Święta Bożego Narodzenia w Kościele grekokatolickim według kalendarza gregoriańskiego rozpoczynają się 7 stycznia i trwają trzy dni. Podobnie jak w Kościele łacińskim poprzedza je Wigilia - „Święty Wieczór” – powiedział PAP jezuita dr hab. Marek Blaza, profesor Akademii Katolickiej w Warszawie. Wspólny list do wiernych wystosowali biskupi kościoła grekokatolickiego w Polsce. Życzenia dla wiernych Kościoła prawosławnego, greckokatolickiego i innych Kościołów wschodnich w Polsce złożyła także para prezydencka.
CZYTAJ TEŻ:
Święta Bożego Narodzenia w Kościele grekokatolickim
Kościół grekokatolicki w Polsce korzysta w roku liturgicznym z kalendarza juliańskiego. Oznacza to, że Boże Narodzenie przypada według kalendarza gregoriańskiego 7 stycznia, czyli 13 dni po Bożym Narodzeniu obchodzonym przez katolików obrządku łacińskiego, którzy narodzenie Mesjasza świętują 25 grudnia
— powiedział o. dr Blaza.
O. Blaza jest kapłanem-birytualistą - oprócz sprawowania sakramentów i nabożeństw w rycie łacińskim może je także sprawować w rycie bizantyjsko-ukraińskim i bizantyjsko-rumuńskim.
Zaznaczył, że w kalendarzach cerkiewnych okres Bożego Narodzenia trwa trzy dni z rzędu.

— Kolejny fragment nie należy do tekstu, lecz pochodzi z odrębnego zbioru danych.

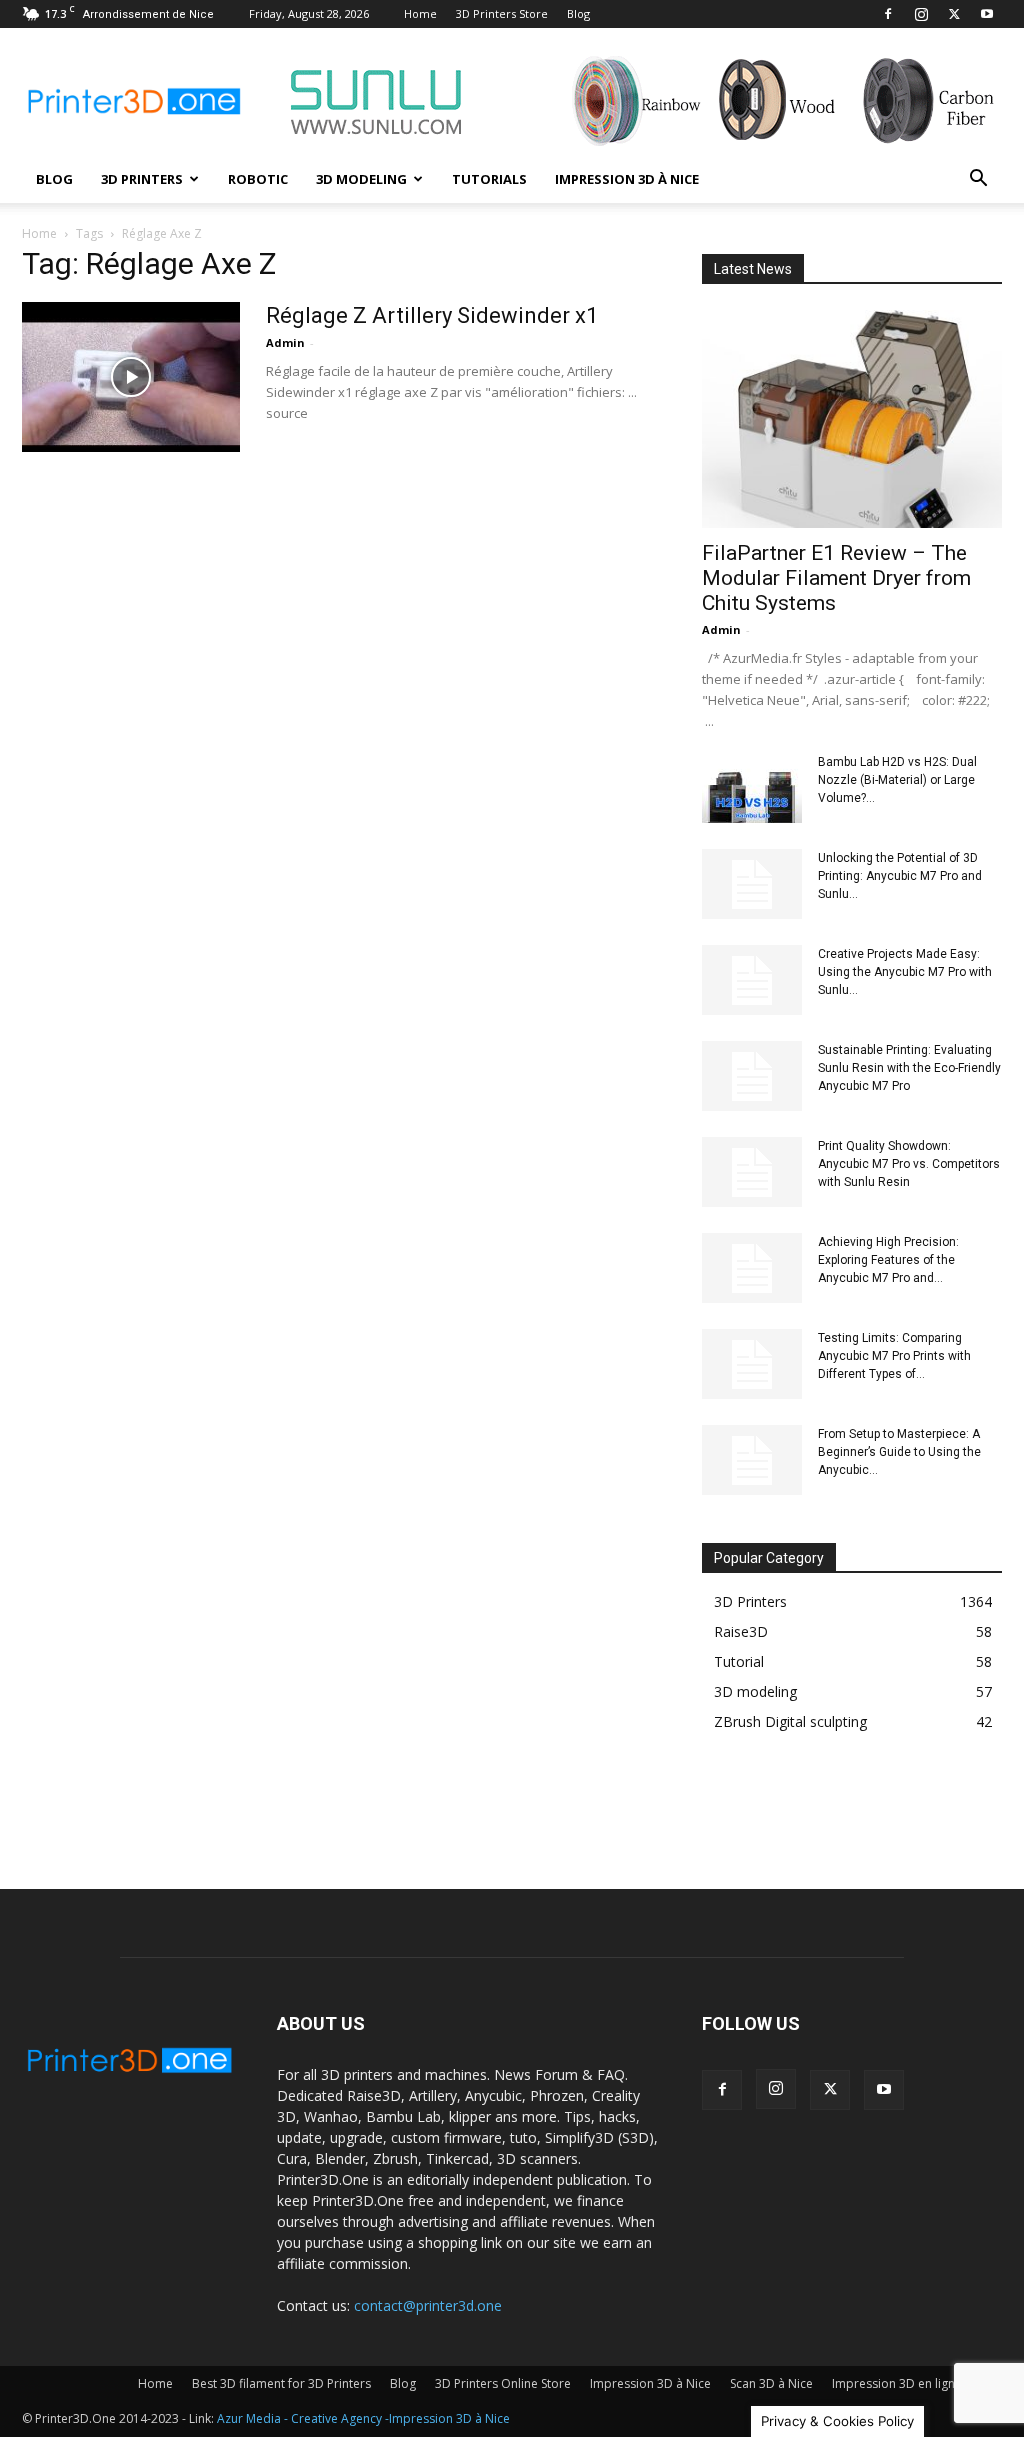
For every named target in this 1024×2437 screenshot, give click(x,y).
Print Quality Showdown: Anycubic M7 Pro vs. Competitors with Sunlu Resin (909, 1164)
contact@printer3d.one (428, 2305)
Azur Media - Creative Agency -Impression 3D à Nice (363, 2418)
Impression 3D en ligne (897, 2383)
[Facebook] (888, 14)
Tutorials (489, 179)
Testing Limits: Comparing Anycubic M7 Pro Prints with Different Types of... (894, 1356)
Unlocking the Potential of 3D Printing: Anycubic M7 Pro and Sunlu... (900, 876)
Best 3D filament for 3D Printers (281, 2383)
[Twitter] (954, 14)
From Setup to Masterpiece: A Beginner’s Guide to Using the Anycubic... (899, 1452)
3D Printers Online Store (503, 2383)
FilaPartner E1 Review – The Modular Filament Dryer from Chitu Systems (836, 578)
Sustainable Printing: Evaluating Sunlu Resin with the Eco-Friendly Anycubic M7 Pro (909, 1068)
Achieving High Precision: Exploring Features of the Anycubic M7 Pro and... (888, 1260)
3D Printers (142, 179)
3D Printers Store (502, 13)
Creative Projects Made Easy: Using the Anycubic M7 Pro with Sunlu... (905, 972)
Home (420, 13)
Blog (578, 13)
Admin (285, 342)
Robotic (258, 179)
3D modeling (361, 179)
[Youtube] (987, 14)
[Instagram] (921, 14)
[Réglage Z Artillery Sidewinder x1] (131, 377)
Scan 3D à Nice (771, 2383)
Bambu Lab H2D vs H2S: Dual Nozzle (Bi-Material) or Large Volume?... (897, 780)
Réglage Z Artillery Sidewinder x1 (432, 315)
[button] (978, 180)
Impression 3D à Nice (627, 179)
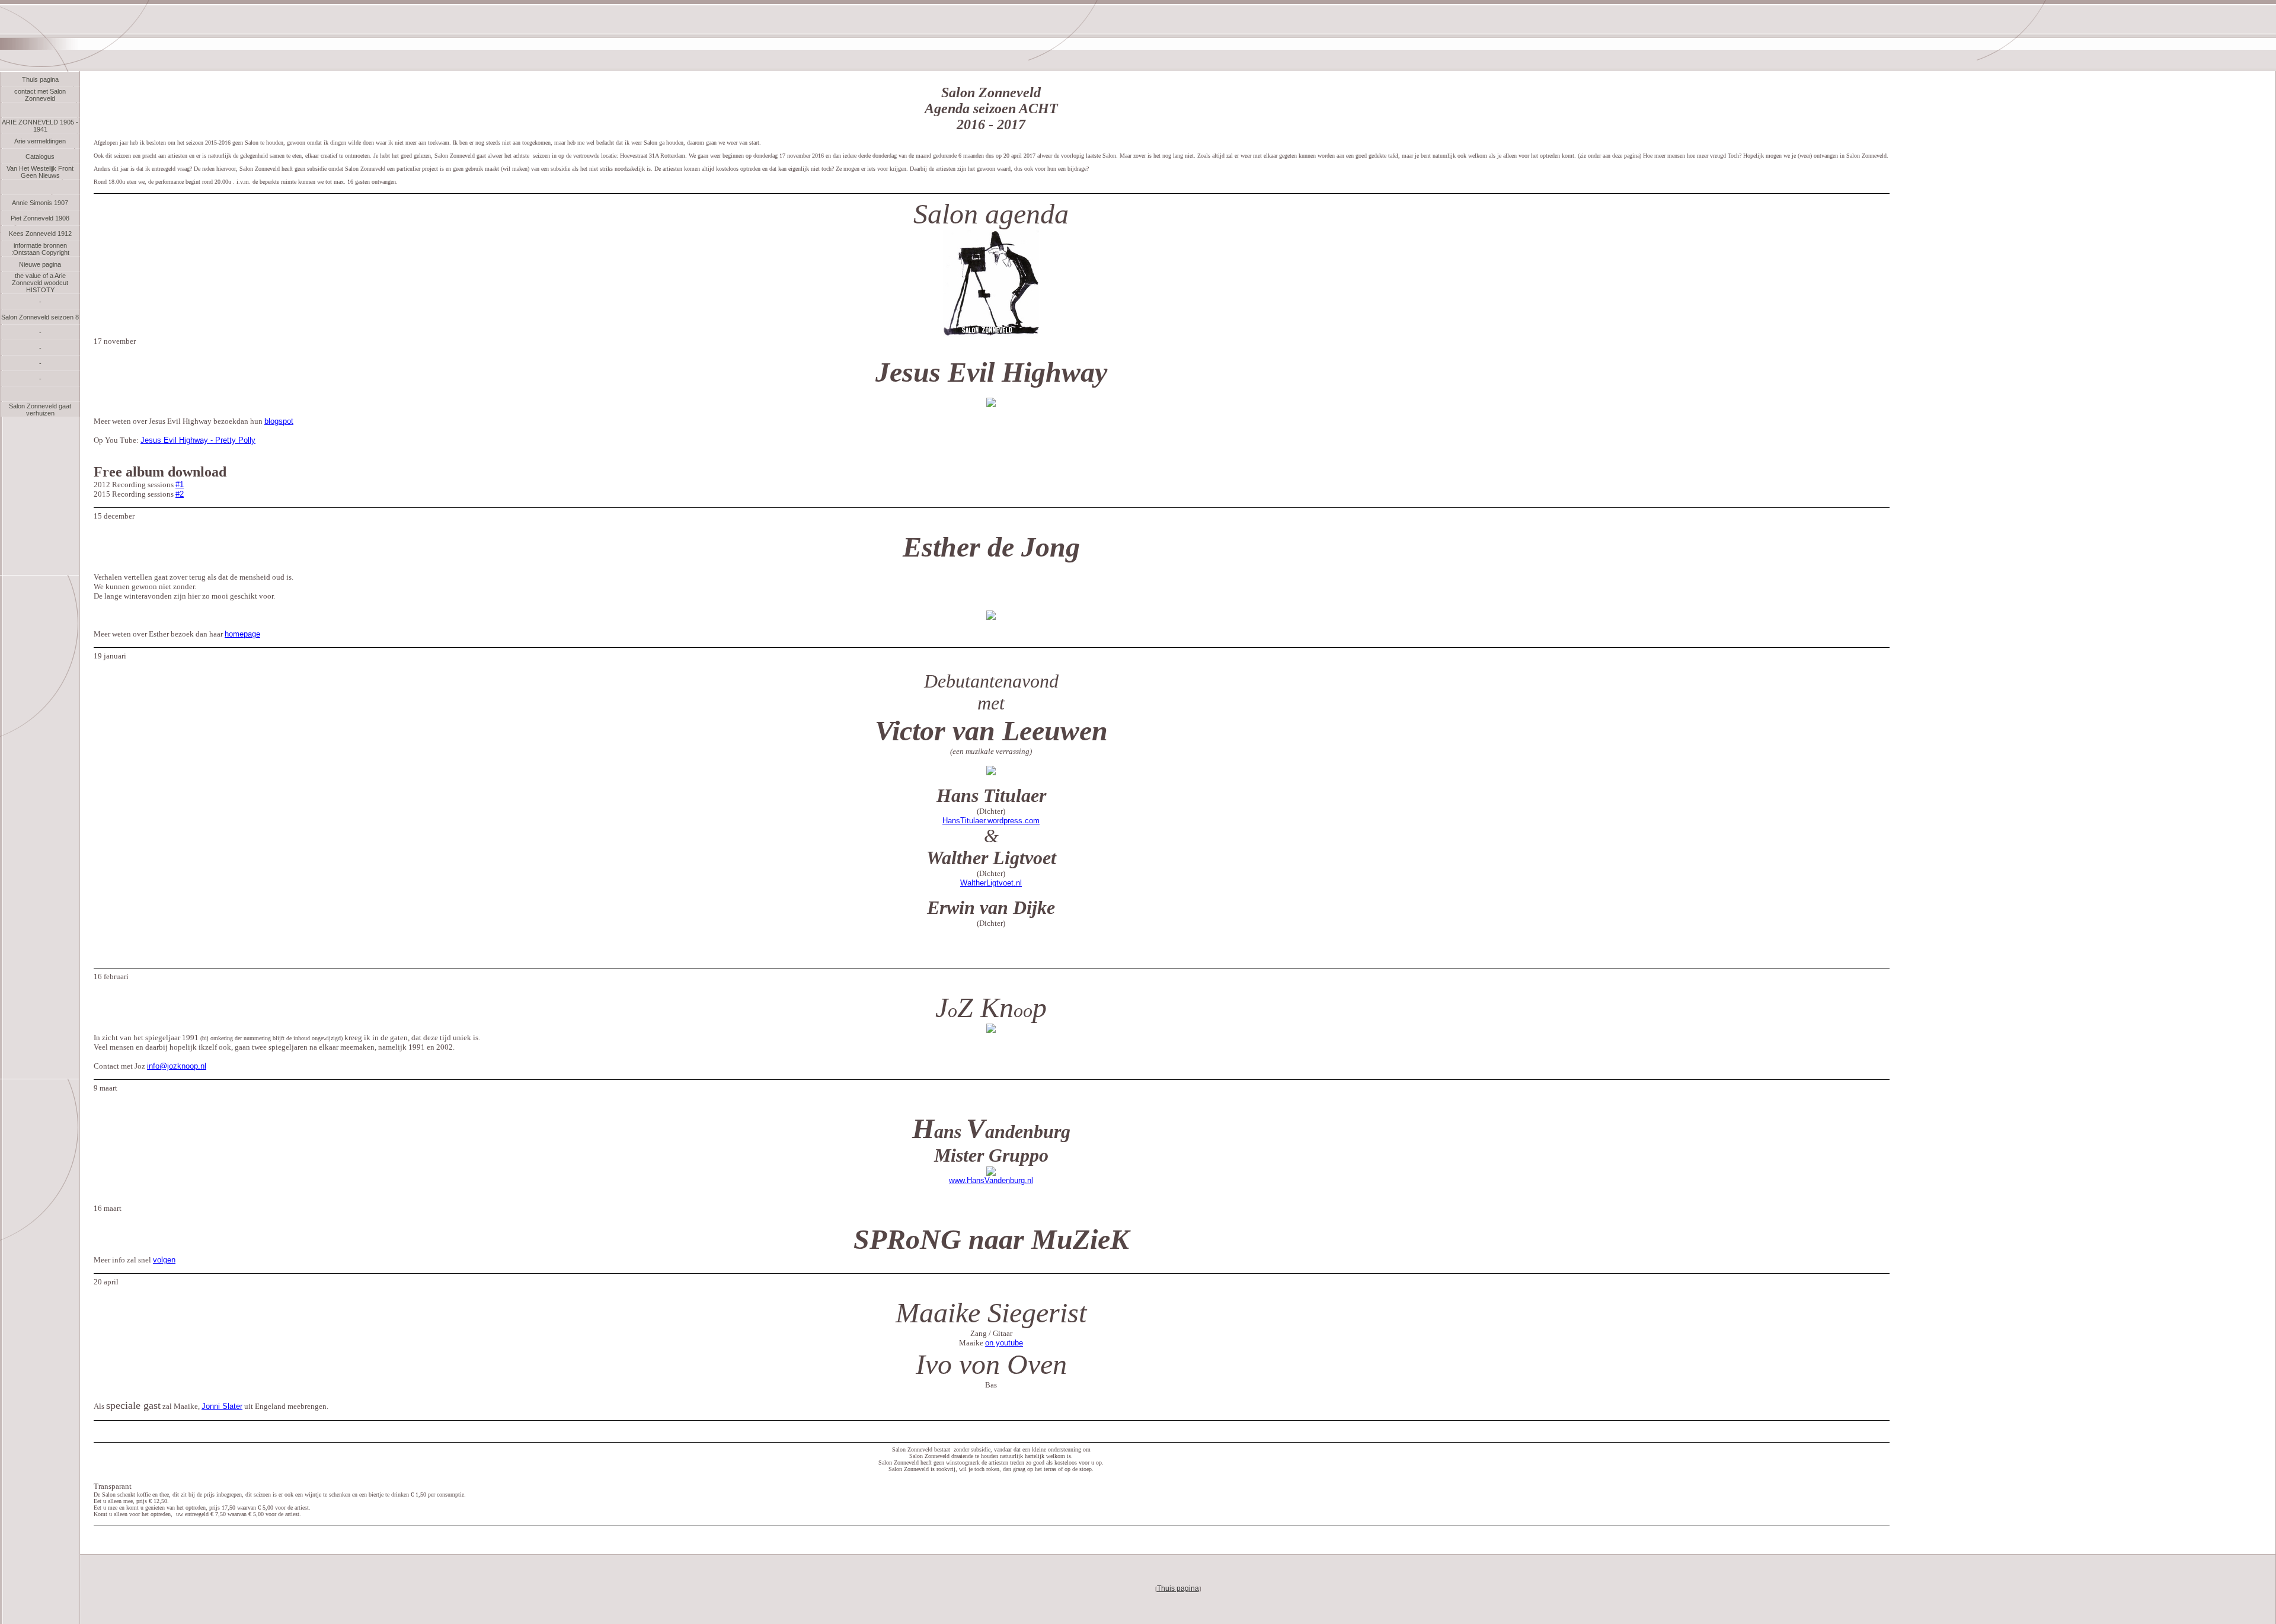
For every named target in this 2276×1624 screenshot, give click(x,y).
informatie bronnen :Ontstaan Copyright (40, 249)
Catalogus (40, 156)
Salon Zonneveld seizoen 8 (40, 317)
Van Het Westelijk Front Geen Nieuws (40, 172)
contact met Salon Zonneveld (40, 95)
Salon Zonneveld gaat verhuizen (40, 409)
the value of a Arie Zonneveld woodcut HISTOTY (40, 282)
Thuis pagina (40, 79)
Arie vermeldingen (40, 141)
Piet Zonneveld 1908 (40, 218)
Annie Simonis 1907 (40, 202)
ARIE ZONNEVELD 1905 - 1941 (40, 126)
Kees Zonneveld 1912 (40, 233)
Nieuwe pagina (40, 264)
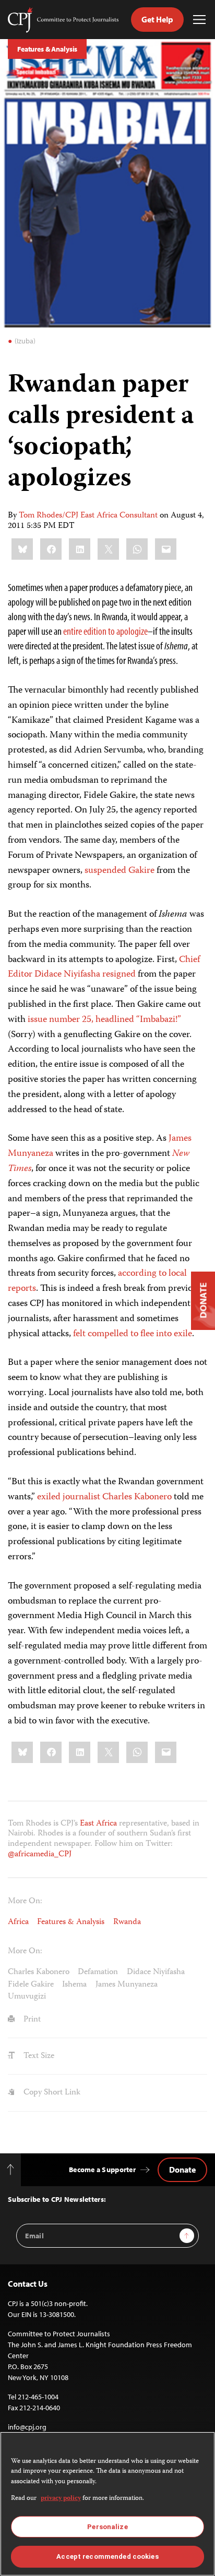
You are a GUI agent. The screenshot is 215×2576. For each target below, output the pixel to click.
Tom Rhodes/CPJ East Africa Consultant (88, 516)
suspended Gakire (119, 871)
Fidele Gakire (31, 1985)
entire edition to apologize (105, 630)
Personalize (107, 2527)
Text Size (37, 2056)
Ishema (74, 1985)
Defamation (98, 1972)
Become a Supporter (102, 2169)
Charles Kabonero (38, 1972)
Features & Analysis (47, 49)
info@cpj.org (27, 2427)
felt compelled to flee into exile (132, 1334)
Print (31, 2020)
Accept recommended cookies (107, 2556)
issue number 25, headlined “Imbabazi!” (104, 1020)
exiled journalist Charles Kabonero (104, 1497)
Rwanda (127, 1922)
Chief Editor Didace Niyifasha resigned (104, 967)
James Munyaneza (126, 1985)
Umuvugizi (27, 1997)
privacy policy (61, 2498)
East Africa (98, 1824)
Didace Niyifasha (156, 1972)
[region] (107, 2504)
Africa (18, 1922)
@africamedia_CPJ (39, 1854)
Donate (182, 2169)
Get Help (157, 19)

Pierwszego wspomina się pokłon trzech mędrców, drugi dzień świąt, czyli 8 stycznia według kalendarza gregoriańskiego - to tzw. Sobór Przenajświętszej Bogurodzicy (Sobor Preswjatoji Bohorodyci), który w jakieś mierze odpowiada w Kościele rzymskokatolickim obchodom świętu Świętej Rodziny, a trzeciego dnia upamiętnia się pierwszego męczennika za wiarę Chrystusową, św. Szczepana, po ukraińsku zwanego Stefanem
— powiedział jezuita.
Obchody świąt Bożego Narodzenia poprzedzone są podobnie jak w Kościele katolickim w Polsce Wigilią, która po ukraińsku nazywa się Swjat-Weczir, co znaczy „Święty Wieczór”, od którego rozpoczyna się kolędowanie.
O. Blaza zastrzegł, że „w Wigilię w Kościele grekokatolickim obowiązuje post ścisły, czyli w zasadzie jedynym posiłkiem winna być wieczerza wigilijna”.
Na jej początku głowa rodziny dzieli się z innymi uczestnikami prosforą, czyli kwaszonym chlebem, który zwykle używany jest do sprawowania Eucharystii. Podczas dzielenia się prosforą głowa rodziny pozdrawia domowników słowami „Chrystus się rodzi”, a oni odpowiadają „Wychwalajmy Go!”
— powiedział o. Marek Blaza. Dodał, że nie ma zwyczaju dzielenia się otrzymanym kawałkiem chleba na zasadzie każdy z każdym.
Wspomniał, że istnieje także, zwłaszcza w diasporze, zwyczaj maczania prosfory w miodzie, co symbolizuje dobrobyt „kraj miodem i mlekiem płynący”.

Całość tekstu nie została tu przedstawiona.